Terry: I initially had no idea that I would teach, but after my first few classes I was hooked. I loved the humbling interactions. After a few years of teaching, I realized, good teachers probably listen more than teach. They're listening to what students are thinking, looking at, and listening to. The marks they make or the odd ways they put things together is exciting. The things that excite them begin to excite and motivate me as well as expose my own limitations and narrow views. After several years you find yourself working collaboratively with your students and colleagues. In my last few years of teaching, there would be five or six of us that would get together in each other’s studios where teaching dissolves into collegial relationships. I do believe teachers have a necessary role in the maturation of students. Teachers can be experienced, proactive builders of art communities. They can build a sound grammatical base within a useful, logical curriculum. They can help navigate the historical and theoretical arenas necessary for art practices today. Teachers in collaboration with institutions can help expand community resources, spaces, processes, and tools. However, the “art” part has to be professed and cultivated and not prescriptively taught. The goal then becomes overcoming the limitations of the grammatical and structural codes you’ve worked so hard to instill. You can't resist and overcome systemic limitations and deficiencies without knowing how they systemically work.

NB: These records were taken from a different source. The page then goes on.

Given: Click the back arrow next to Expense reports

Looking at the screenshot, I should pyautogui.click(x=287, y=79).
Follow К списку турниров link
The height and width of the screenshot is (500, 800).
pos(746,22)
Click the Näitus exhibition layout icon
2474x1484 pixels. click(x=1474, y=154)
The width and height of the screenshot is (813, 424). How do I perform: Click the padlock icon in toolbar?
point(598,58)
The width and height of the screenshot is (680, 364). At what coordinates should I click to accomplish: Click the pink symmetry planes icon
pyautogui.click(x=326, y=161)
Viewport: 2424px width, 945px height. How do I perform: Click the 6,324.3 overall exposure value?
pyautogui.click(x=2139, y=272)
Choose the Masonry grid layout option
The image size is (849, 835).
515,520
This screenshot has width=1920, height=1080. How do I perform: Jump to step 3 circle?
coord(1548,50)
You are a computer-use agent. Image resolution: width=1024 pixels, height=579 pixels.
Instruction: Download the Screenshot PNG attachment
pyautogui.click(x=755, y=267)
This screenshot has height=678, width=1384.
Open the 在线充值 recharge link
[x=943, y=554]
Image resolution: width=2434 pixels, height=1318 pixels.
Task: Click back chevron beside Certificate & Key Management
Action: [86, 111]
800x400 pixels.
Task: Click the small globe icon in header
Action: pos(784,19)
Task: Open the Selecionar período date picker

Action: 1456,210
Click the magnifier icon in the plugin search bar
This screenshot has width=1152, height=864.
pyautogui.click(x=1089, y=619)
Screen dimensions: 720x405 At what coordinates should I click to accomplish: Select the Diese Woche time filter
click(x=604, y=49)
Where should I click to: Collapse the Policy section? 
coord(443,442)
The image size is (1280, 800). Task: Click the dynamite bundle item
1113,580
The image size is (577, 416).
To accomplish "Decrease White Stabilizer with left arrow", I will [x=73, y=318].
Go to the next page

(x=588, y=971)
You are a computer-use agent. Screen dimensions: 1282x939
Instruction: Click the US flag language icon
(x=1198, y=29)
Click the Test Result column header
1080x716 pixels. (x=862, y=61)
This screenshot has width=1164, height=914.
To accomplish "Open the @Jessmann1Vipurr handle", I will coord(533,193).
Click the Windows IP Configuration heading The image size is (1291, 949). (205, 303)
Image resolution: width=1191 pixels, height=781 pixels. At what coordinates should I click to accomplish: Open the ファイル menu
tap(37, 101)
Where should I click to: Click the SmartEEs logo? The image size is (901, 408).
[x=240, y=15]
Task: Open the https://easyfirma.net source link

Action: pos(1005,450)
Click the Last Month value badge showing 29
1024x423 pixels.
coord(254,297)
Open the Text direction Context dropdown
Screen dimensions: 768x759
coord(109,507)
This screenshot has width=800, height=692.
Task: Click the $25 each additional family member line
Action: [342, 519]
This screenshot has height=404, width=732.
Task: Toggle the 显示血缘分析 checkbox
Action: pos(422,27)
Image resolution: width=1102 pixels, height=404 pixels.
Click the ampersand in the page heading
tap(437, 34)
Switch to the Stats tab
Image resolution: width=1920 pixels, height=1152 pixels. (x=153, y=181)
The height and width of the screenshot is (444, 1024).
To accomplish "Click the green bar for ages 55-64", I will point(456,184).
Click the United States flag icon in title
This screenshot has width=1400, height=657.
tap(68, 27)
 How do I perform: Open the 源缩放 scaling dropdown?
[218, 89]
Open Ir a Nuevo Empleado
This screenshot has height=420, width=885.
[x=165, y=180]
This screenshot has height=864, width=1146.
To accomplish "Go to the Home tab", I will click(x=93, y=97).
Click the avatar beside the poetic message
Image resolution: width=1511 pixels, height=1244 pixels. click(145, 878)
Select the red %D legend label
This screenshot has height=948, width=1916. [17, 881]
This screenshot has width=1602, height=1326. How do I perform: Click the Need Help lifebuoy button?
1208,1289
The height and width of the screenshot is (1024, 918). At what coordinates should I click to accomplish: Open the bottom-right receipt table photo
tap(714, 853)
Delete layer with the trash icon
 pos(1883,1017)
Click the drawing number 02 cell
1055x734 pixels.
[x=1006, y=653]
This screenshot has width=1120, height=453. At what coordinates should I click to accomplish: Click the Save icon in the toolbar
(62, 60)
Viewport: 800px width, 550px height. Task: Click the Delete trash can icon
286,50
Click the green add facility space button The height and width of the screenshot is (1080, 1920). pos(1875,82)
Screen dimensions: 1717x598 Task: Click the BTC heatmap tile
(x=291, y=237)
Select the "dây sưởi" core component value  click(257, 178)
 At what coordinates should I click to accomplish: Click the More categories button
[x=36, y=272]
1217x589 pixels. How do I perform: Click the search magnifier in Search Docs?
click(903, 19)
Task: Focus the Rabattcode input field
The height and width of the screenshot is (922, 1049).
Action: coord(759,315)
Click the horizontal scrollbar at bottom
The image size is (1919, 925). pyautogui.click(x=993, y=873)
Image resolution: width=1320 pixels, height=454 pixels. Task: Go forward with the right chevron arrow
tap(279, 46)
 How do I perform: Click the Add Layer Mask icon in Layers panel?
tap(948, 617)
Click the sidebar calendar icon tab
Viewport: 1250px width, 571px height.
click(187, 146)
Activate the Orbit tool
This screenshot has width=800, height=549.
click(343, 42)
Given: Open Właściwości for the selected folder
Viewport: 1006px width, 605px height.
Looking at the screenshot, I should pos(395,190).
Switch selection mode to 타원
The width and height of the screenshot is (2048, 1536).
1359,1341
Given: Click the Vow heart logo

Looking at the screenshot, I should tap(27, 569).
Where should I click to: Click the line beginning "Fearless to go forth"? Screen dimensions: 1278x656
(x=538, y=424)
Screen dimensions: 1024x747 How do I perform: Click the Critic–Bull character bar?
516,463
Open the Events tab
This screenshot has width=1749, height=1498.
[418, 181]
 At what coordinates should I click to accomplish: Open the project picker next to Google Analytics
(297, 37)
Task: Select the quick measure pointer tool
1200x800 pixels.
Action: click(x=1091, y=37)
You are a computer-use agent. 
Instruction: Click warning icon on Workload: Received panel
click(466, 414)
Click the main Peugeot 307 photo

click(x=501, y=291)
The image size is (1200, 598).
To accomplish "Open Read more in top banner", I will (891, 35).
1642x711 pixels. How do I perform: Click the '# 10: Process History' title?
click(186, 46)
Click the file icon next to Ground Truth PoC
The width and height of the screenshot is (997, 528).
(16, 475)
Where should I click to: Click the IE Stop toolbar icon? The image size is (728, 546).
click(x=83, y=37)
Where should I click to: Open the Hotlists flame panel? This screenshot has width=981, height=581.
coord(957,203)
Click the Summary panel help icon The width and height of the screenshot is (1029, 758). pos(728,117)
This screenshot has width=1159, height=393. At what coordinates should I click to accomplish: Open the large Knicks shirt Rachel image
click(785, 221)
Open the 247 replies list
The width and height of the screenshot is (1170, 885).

Saria: What have you enjoyed about being a resident at Stove Works?
Terry: Well I have a family and so I miss them, but I get up every morning and there's no television, and there are no real distractions. What I was hoping to do is find a rhythm that I was missing at home. The other thing is that there are some interesting people here, and so you have conversations about what they're doing. I'm hoping maybe this week I'll prop the door open and put a sign up so they can come in and see what's going on or what I'm thinking. It’s good to see how people react to your work.
ABOUT ME, THE INTERVIEWER:
My name is Saria Smith, and I am a BFA student currently working as a Curatorial Assistant at Stove Works Gallery. I am an artist and find joy in expressing myself through various ways involving, working with found objects, collage, and music. I decided to start these artist interviews as a way for the public to connect more with the residents who flow through Stove Works perhaps unseen, especially during this pandemic.